So ok, I acknowledge and embrace “Change”, “Letting Go”, “Flowing”, “Sitting with the Pain”, “Divine Timing” and “Befriending the Ego”… but still, sometimes still it becomes too overwhelming!
Coming out of a 6 month depression, where I ended up into my old self harm patterns; alcohol and substance abuse, hangovers, lethargy, and lack of motivation… coming to terms with 2 romantic delusions (ego), massive financial losses, and accepting that I have no control over my court proceedings with my ex… to be honest, I thought it was now time for a break.
Everything was ready for my best friend and myself to happily attend the Healing Festival in Czech Republic until a week before I received the fakest ever voice message, where he told me that with love he decided that we should give each other space… wtf!?

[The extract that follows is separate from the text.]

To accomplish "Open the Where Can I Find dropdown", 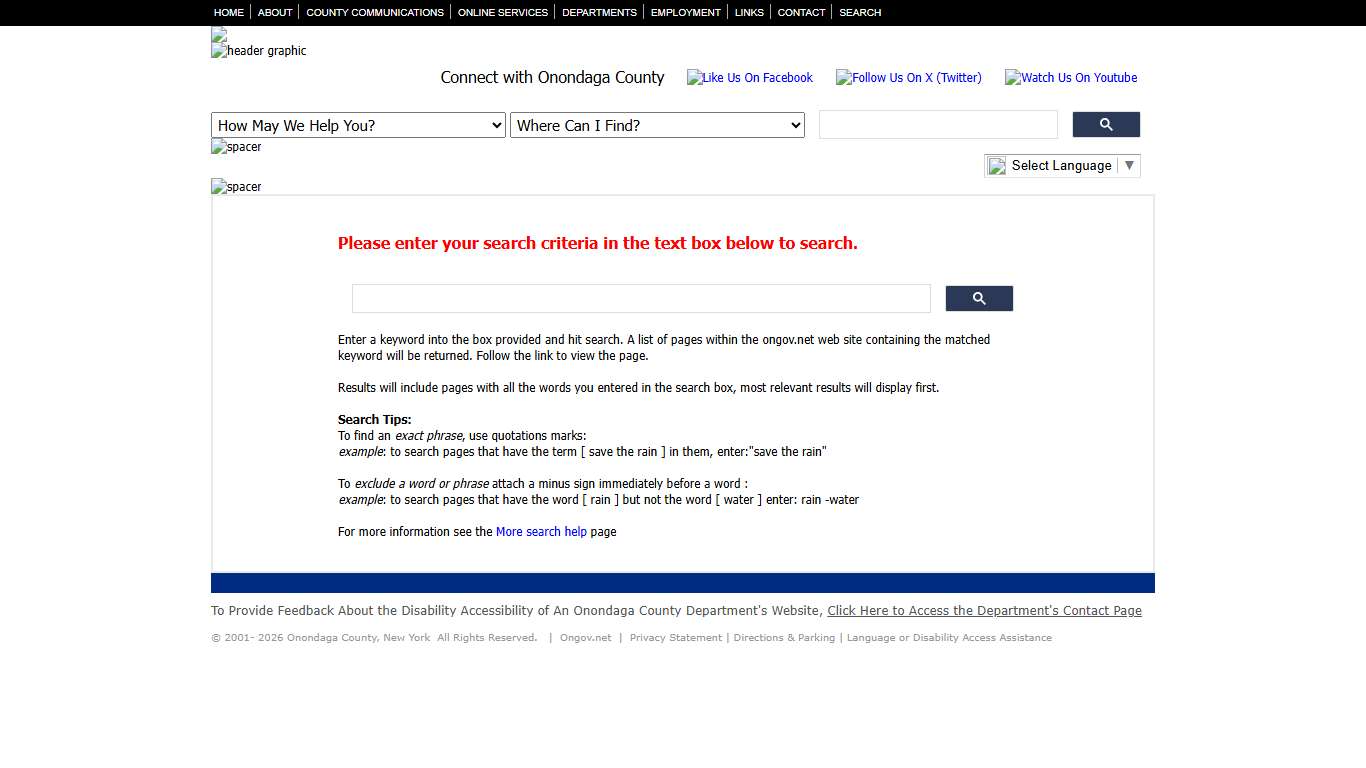I will (x=657, y=125).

On the very same day, someone I was into went from continous messaged to ghosting me, simply disappeared from the face of the earth!

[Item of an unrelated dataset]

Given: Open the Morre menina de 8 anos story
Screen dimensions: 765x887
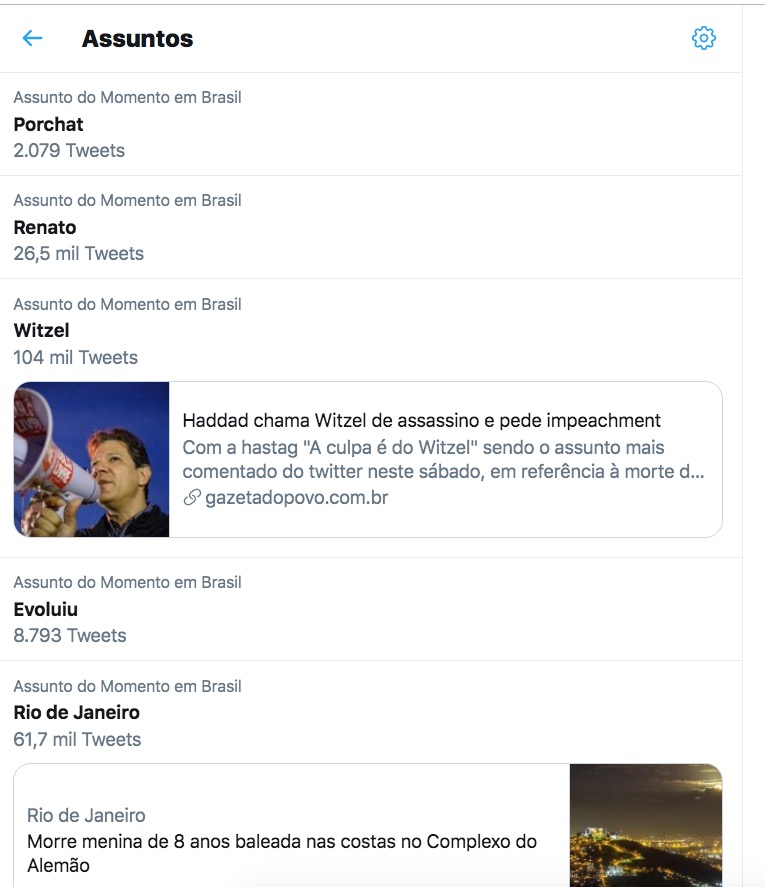Looking at the screenshot, I should click(282, 852).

To be honest, I ended up flabbergasted, not knowing what to say or do, and decided to do an ‘energy recall’ ritual and retreat in my “safe place” and sit with the pain… in the end, both of them decided for me, I have no control over their decisions, but what kept me strong was that I have no regrets and am actually grateful for them to have been part of my life! ❤️
Still, I was a bit demotivated towards travelling for a week, on my own to the Czech Republic, and was really going to pull back until the last minute somehow TikTok gave me the support I needed to make the plunge… literally!
“JUST BE PRESENT IN EVERY OPPORTUNITY”
The next morning, I made all the necessary arrangements, sorted the last bits, and booked Skydiving again… something that with my former friend I couldn’t do… it is at that point that I realised that sometimes being in a relationship, intimate or close friendship, we could be limiting ourselves or even carrying some dead weight!

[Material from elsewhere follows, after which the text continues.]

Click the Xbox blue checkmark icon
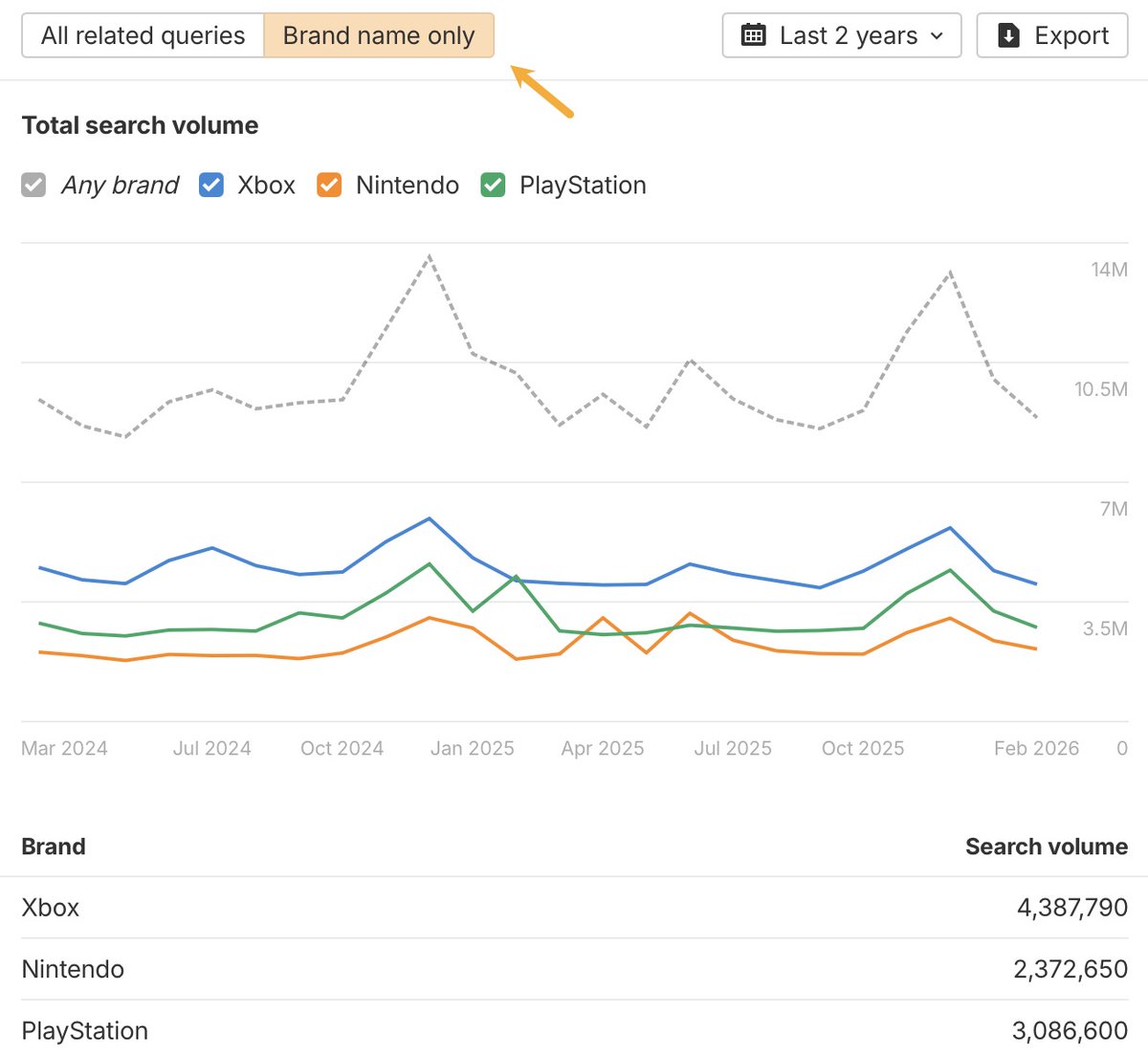The image size is (1148, 1056). [210, 185]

Here I am now, the second day in Czech Republic, and the first night at the Healing Festival. I am fully present, available, and discovered some new breathing techniques, innovations, and most probably will be meeting some new friendships.
Fuck it, there is still some depth to the bottom of the rabbit hole, but all in all it is a beautiful journey, helping me appreciate that I am a beautiful soul, that can still give unconditional “love” without expecting anything in return.
In the coming days, the main focus will be to work on my boundaries, self-respect, and discipline… these are the 3 pillars for SELF LOVE!
Any old thinking patterns, emotions, and anything else that is not serving my highest good will remain up there this coming Sunday, when they throw my dead weight out of the plane ! 🙃
Enjoy the Lion’s Gate Portal 08/08/2024, and keep flowing through Mercury Retrograde.